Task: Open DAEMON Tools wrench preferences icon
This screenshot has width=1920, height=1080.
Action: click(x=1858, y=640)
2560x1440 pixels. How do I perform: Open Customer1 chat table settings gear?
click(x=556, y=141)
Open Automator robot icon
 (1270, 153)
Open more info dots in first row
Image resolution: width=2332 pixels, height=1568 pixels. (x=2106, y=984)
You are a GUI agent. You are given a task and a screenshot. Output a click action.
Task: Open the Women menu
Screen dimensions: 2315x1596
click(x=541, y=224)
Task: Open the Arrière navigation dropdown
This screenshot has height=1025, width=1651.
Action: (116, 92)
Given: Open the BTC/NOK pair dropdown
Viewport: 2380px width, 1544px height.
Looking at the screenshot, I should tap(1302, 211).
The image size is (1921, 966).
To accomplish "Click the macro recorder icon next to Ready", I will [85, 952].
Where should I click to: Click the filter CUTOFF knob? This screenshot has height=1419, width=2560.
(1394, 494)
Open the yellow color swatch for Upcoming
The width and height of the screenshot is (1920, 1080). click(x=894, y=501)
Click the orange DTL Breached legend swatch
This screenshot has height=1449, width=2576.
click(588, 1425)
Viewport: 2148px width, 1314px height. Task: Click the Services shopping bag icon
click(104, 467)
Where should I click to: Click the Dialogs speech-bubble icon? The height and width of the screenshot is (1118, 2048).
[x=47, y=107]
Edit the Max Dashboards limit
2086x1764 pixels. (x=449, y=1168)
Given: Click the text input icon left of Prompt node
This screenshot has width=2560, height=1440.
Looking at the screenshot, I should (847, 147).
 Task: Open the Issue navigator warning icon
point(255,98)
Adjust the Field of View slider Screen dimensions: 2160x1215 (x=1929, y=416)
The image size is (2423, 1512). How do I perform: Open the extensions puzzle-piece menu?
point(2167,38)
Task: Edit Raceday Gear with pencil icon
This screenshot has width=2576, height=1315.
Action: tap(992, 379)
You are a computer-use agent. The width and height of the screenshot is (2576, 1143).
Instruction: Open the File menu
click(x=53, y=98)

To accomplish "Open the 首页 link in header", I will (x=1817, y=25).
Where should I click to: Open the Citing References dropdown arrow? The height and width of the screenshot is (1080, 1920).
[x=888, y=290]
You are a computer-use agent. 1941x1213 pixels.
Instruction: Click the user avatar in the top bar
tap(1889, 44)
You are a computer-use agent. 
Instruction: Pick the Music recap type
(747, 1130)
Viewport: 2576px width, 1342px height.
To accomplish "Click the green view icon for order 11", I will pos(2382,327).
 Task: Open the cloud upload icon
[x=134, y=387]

**********

## WHAT TO WORK ON
Search the listing for the word "will", and copy every line in which it is found.

## ANSWER BELOW
To accomplish "Click the macro recorder icon next to Ready", I will [85, 952].
To accomplish "Open the 首页 link in header", I will (x=1817, y=25).
To accomplish "Click the green view icon for order 11", I will pos(2382,327).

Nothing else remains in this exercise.